»»

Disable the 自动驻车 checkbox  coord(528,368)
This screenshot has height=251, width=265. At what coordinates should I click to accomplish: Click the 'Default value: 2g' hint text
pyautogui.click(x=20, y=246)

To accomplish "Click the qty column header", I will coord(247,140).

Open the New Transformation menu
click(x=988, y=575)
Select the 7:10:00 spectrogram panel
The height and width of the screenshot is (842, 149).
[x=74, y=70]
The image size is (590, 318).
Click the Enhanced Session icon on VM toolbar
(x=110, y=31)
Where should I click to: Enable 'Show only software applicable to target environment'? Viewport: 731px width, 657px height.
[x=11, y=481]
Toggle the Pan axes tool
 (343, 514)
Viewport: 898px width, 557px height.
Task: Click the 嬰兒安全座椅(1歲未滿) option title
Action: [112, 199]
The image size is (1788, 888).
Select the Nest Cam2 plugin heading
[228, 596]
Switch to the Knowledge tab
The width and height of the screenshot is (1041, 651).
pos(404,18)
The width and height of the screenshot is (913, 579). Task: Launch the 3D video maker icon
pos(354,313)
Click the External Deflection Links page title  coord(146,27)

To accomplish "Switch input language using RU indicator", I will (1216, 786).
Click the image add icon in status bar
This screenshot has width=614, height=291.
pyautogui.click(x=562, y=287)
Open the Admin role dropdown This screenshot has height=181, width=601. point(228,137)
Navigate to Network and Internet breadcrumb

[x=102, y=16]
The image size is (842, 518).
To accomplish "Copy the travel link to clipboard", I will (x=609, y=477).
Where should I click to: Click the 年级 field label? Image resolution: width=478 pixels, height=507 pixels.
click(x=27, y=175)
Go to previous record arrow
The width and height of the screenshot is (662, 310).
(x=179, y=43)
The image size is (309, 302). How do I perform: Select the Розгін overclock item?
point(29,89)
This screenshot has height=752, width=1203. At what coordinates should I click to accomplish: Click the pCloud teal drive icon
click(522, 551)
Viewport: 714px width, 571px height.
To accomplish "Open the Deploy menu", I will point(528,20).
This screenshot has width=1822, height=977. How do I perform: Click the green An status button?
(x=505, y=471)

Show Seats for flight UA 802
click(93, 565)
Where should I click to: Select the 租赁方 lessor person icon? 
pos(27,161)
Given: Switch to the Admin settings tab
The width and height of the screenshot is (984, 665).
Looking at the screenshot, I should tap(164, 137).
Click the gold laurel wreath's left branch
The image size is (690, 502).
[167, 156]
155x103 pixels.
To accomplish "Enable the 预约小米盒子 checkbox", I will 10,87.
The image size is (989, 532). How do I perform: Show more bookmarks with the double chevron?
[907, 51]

««

Riporta senza alcuna modifica la parte del materiale che va dalla prima riga fino alla riga contenente "pos(354,313)", entrambe comprese.

Disable the 自动驻车 checkbox  coord(528,368)
This screenshot has height=251, width=265. At what coordinates should I click to accomplish: Click the 'Default value: 2g' hint text
pyautogui.click(x=20, y=246)

To accomplish "Click the qty column header", I will coord(247,140).

Open the New Transformation menu
click(x=988, y=575)
Select the 7:10:00 spectrogram panel
The height and width of the screenshot is (842, 149).
[x=74, y=70]
The image size is (590, 318).
Click the Enhanced Session icon on VM toolbar
(x=110, y=31)
Where should I click to: Enable 'Show only software applicable to target environment'? Viewport: 731px width, 657px height.
[x=11, y=481]
Toggle the Pan axes tool
 (343, 514)
Viewport: 898px width, 557px height.
Task: Click the 嬰兒安全座椅(1歲未滿) option title
Action: [112, 199]
The image size is (1788, 888).
Select the Nest Cam2 plugin heading
[228, 596]
Switch to the Knowledge tab
The width and height of the screenshot is (1041, 651).
pos(404,18)
The width and height of the screenshot is (913, 579). Task: Launch the 3D video maker icon
pos(354,313)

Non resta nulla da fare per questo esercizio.